29. CÜZ 2. HİZİP


69- HAKKA SÛRESİ الحاقة Aynı anda dinleyip takip edebilirsinizTIKLA
سْمِ اللَّهِ الرَّحْمَٰنِ الرَّحِيمِ BismillahirRahmânirRahiym
الْحَاقَّةُ
1-) ElHakkatü;

1-) El Hakka (ölümle birlikte ortaya çıkacak mutlak hakikat)!

مَا الْحَاقَّةُ
2-) MelHakkatü;

2-) Nedir El Hakka?

وَمَا أَدْرَاكَ مَا الْحَاقَّةُ
3-) Ve ma edrake melHakkatü;

3-) El Hakka`yı sana bildiren nedir?

كَذَّبَتْ ثَمُودُ وَعَادٌ بِالْقَارِعَةِ
4-) Kezzebet Semûdu ve `Adun Bilkari`ati;

4-) Semud ve Ad, o Karia`yı (ölüm sonrası yaşanacak sonsuz yaşamı) yalanladılar.

فَأَمَّا ثَمُودُ فَأُهْلِكُوا بِالطَّاغِيَةِ
5-) Feemma Semûdu feühlikü Bittağıyeti;

5-) Semud`a gelince, yüksek sesli depremle helâk edildiler!

وَأَمَّا عَادٌ فَأُهْلِكُوا بِرِيحٍ صَرْصَرٍ عَاتِيَةٍ
6-) Ve emma `Adun feühlikû Biriyhın sarsarin `atiyetin;

6-) Ad`a gelince, şiddetli bir kasırgayla helâk edildiler!

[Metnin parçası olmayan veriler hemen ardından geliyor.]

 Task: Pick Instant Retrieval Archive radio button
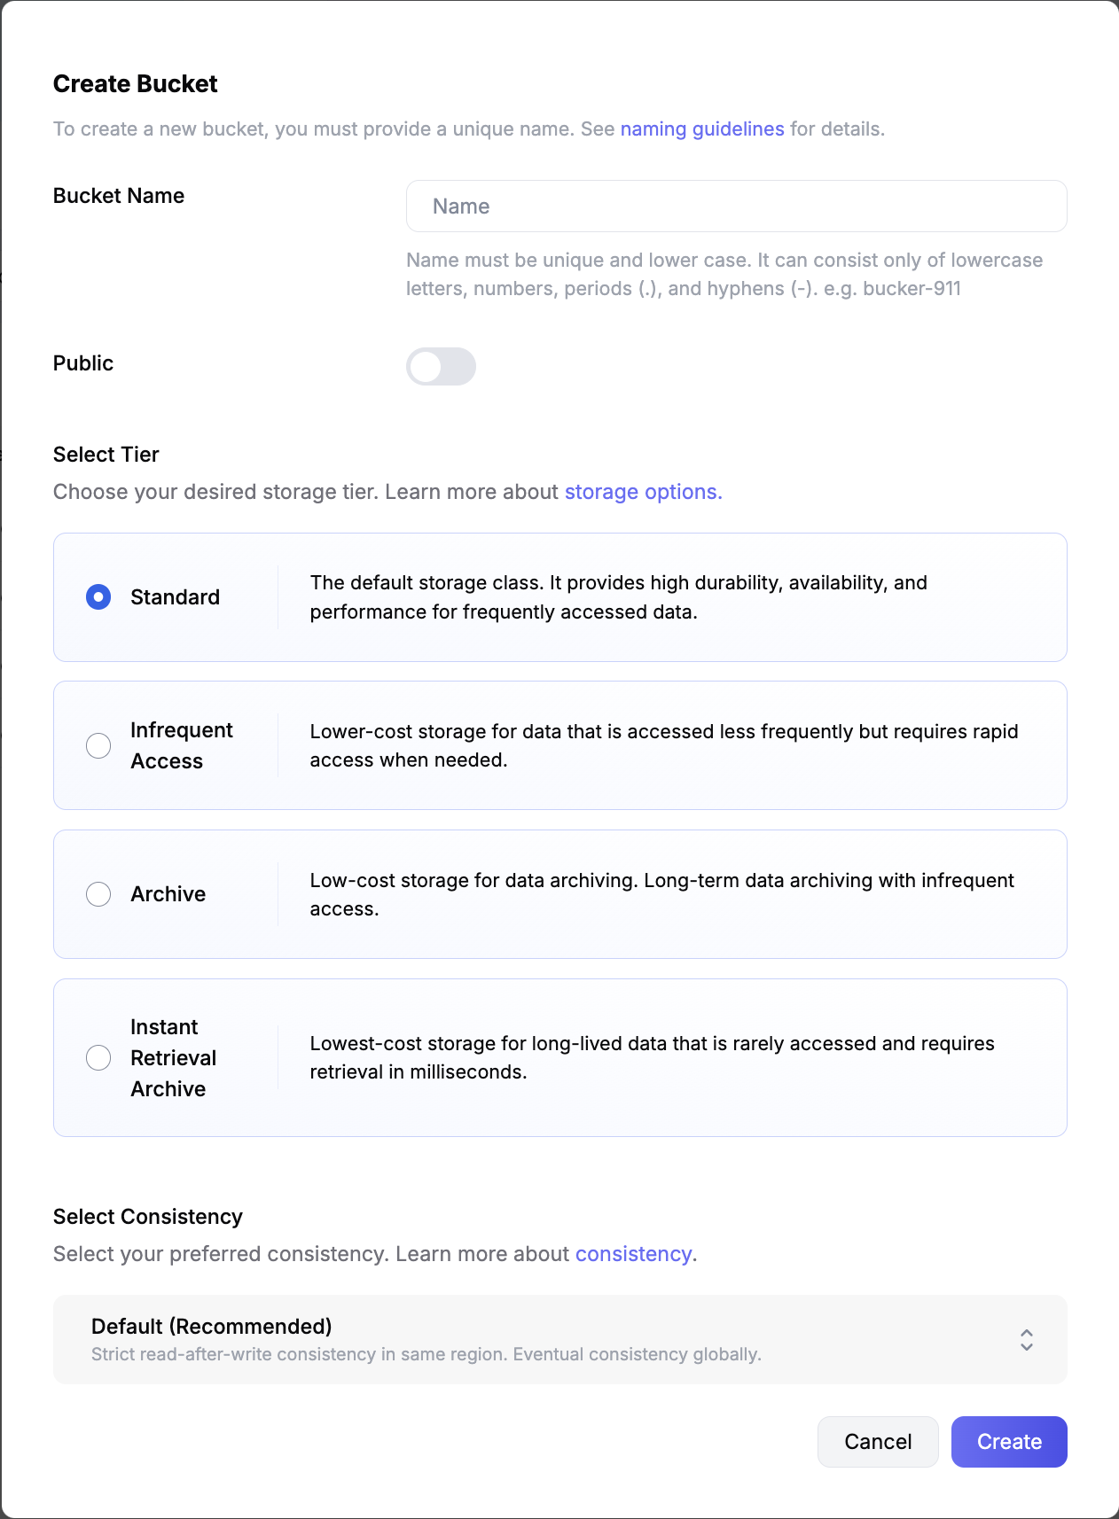(98, 1057)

سَخَّرَهَا عَلَيْهِمْ سَبْعَ لَيَالٍ وَثَمَانِيَةَ أَيَّامٍ حُسُومًا فَتَرَى الْقَوْمَ فِيهَا صَرْعَىٰ كَأَنَّهُمْ أَعْجَازُ نَخْلٍ خَاوِيَةٍ
7-) Sahhareha `aleyhim seb`a leyâlin ve semaniyete eyyamin husumen feteralkavme fiyha sar`a keennehüm a`cazu nahlin haviyeh;

7-) Onu (kasırgayı) onlara, yedi gece ve sekiz gün musallat etti! O toplumu orada içi boş hurma kütükleri gibi yere yıkılmış görürsün!

فَهَلْ تَرَىٰ لَهُمْ مِنْ بَاقِيَةٍ
8- ) Fehel tera lehüm min bakıyeh;

8- ) Onlardan geriye kalan ne görüyorsun?

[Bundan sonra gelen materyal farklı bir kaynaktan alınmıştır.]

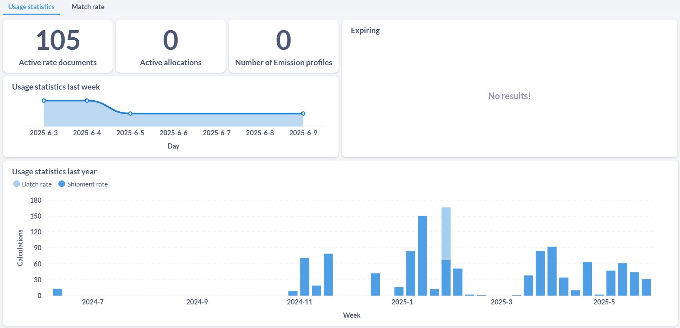Click the Batch rate light blue legend dot
Image resolution: width=680 pixels, height=328 pixels.
(x=17, y=184)

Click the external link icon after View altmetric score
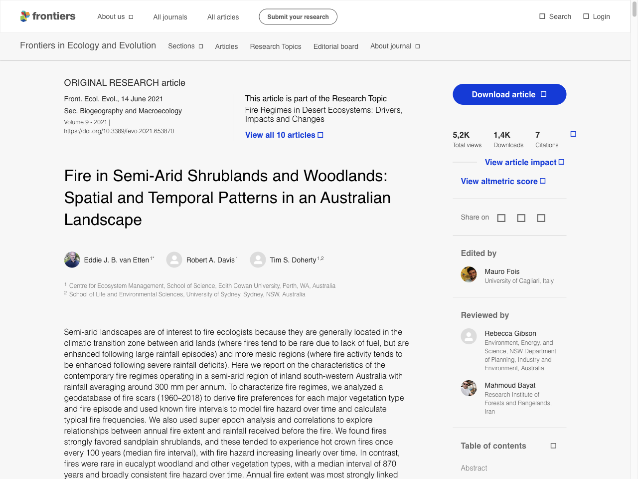542,181
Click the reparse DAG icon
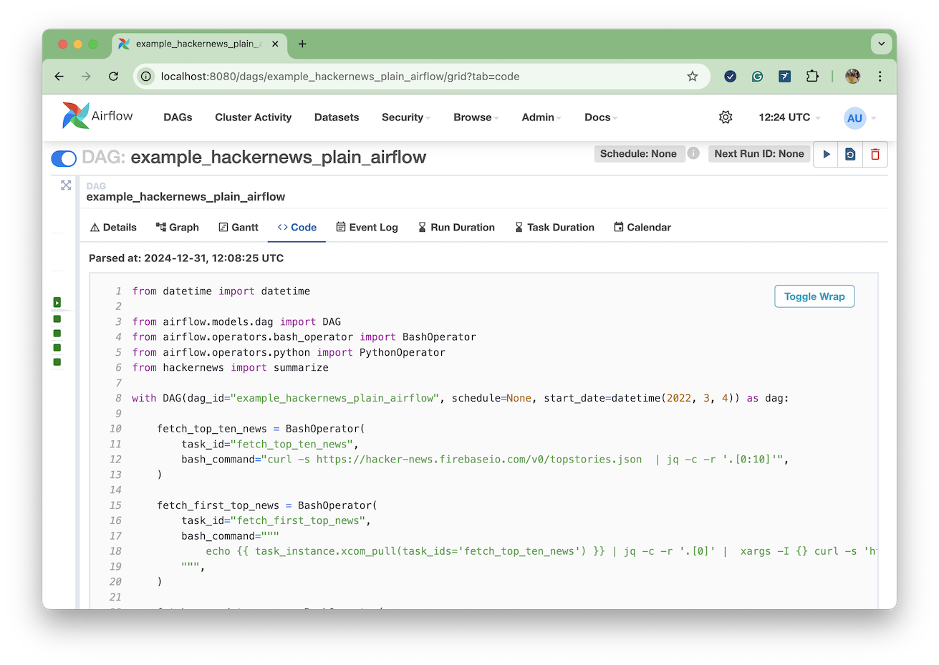The height and width of the screenshot is (665, 939). click(x=850, y=154)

وَجَاءَ فِرْعَوْنُ وَمَنْ قَبْلَهُ وَالْمُؤْتَفِكَاتُ بِالْخَاطِئَةِ
9-) Ve câe fir`avnu ve men kablehu velmü`tefikatu bil hatıeti;

9-) Firavun, ondan öncekiler ve helâk olmuş şehirler, hep o hatayı yapanlar!

فَعَصَوْا رَسُولَ رَبِّهِمْ فَأَخَذَهُمْ أَخْذَةً رَابِيَةً
10-) Fe`asav Rasûle Rabbihim feehazehüm ahzeten rabiyeten;

10-) Rablerinin Rasûlüne âsi oldular da (Rableri) onları şiddetle yakalayıverdi!

إِنَّا لَمَّا طَغَى الْمَاءُ حَمَلْنَاكُمْ فِي الْجَارِيَةِ
11-) İnna lemma tağal mâu hamelnaküm fiylcariyeti;

11-) Muhakkak ki o su, kontrol dışı yükseldiğinde, sizi akıp gidenin içinde biz taşıdık!

لِنَجْعَلَهَا لَكُمْ تَذْكِرَةً وَتَعِيَهَا أُذُنٌ وَاعِيَةٌ
12-) Linec`aleha leküm tezkireten ve te`ıyeha üzünün va`ıyeh;

12-) Onu, sizin için bir hatırlatma ve iyi algılayan kulak da onu iyi kavrasın diye (naklettik)!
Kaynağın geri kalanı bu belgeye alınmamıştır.